## Exercise task
Lay out the lines from the one containing "This screenshot has width=1500, height=843." through the one containing "Action: 391,417" as a Markdown table with the columns Row and Line, skipping any blank lines. Leave the pictures out of the answer.

## Given records

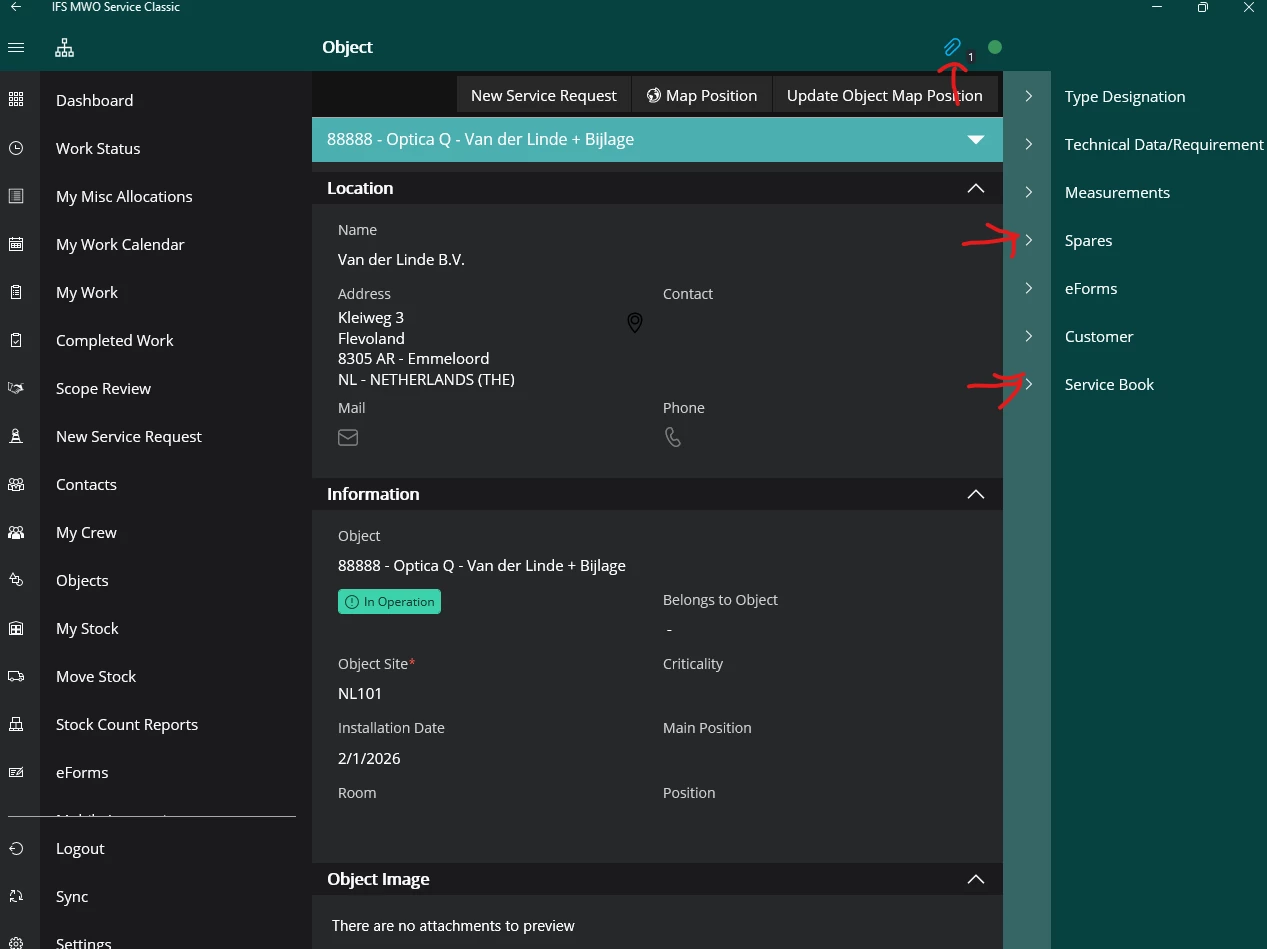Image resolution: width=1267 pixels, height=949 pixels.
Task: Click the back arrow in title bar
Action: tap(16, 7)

...

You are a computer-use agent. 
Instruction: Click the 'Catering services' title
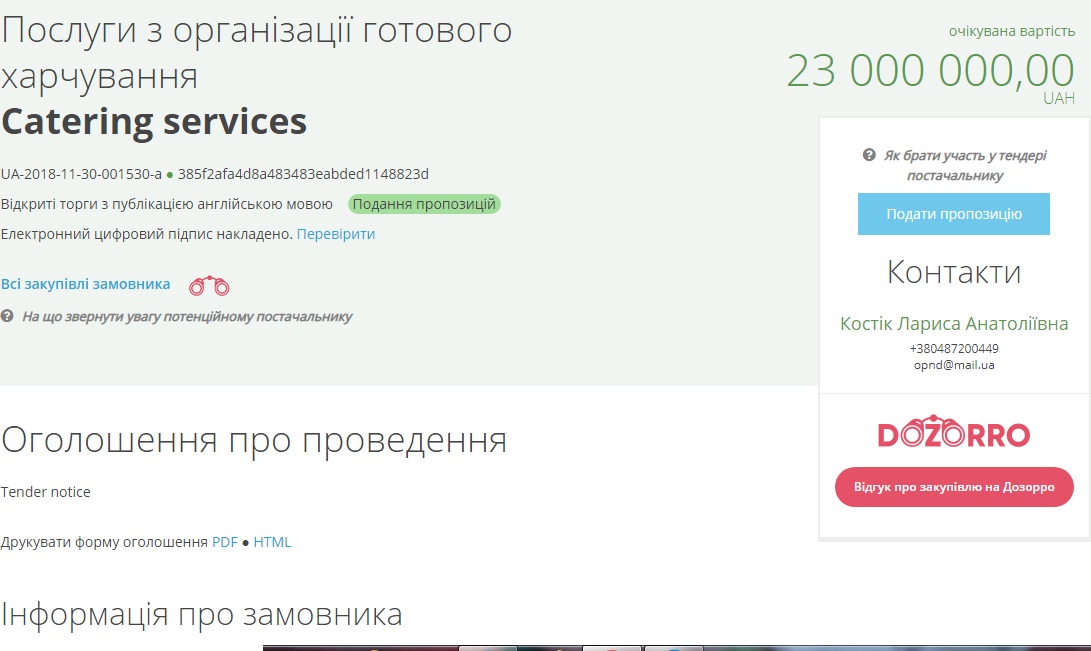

---

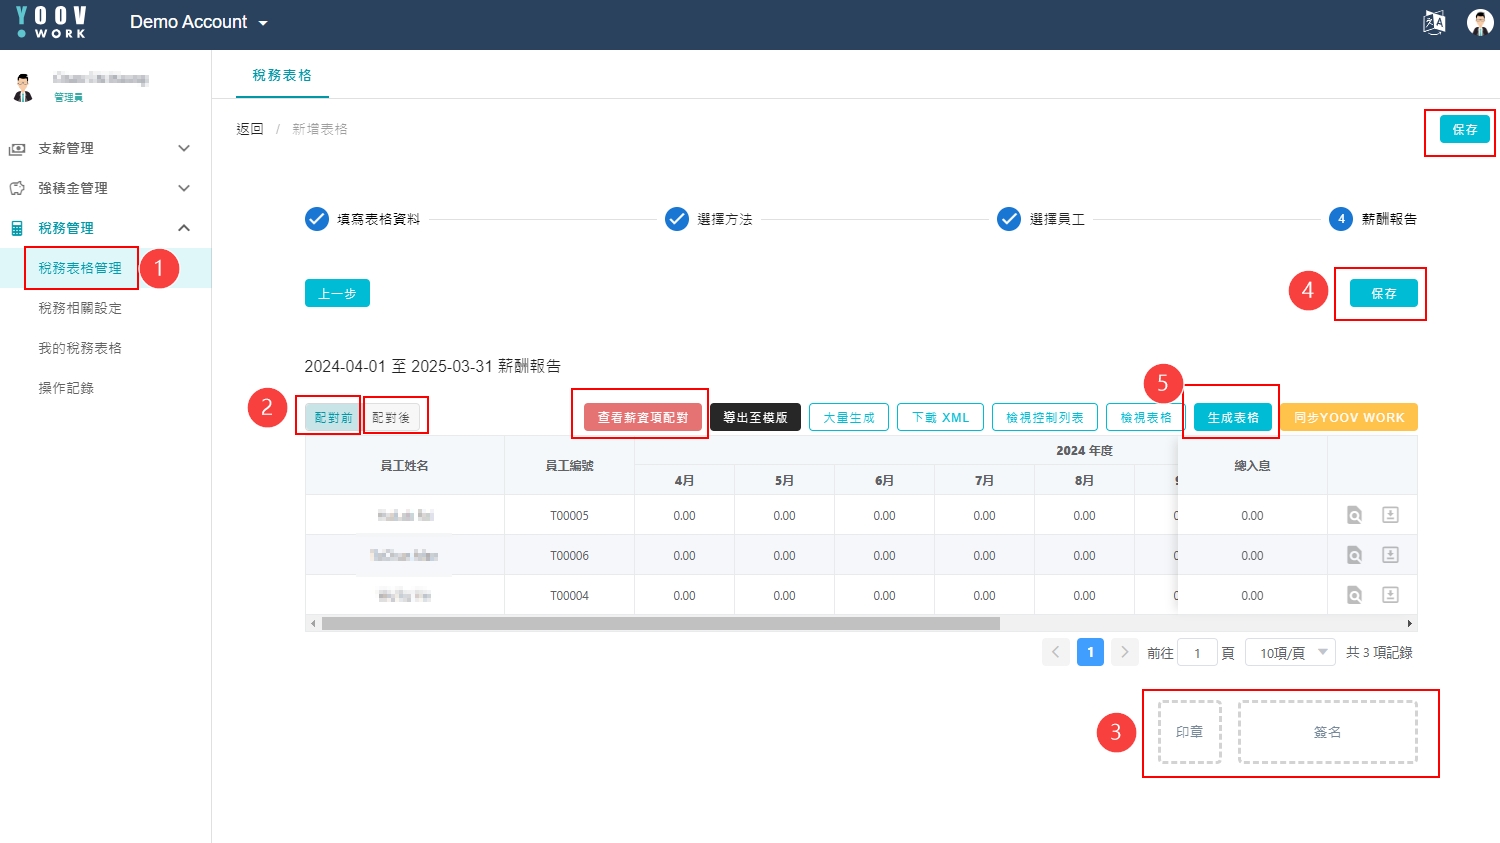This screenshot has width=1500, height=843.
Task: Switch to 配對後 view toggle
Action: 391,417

## The solution
| Row | Line |
|---|---|
| 1 | This screenshot has width=1500, height=843. |
| 2 | Task: Switch to 配對後 view toggle |
| 3 | Action: 391,417 |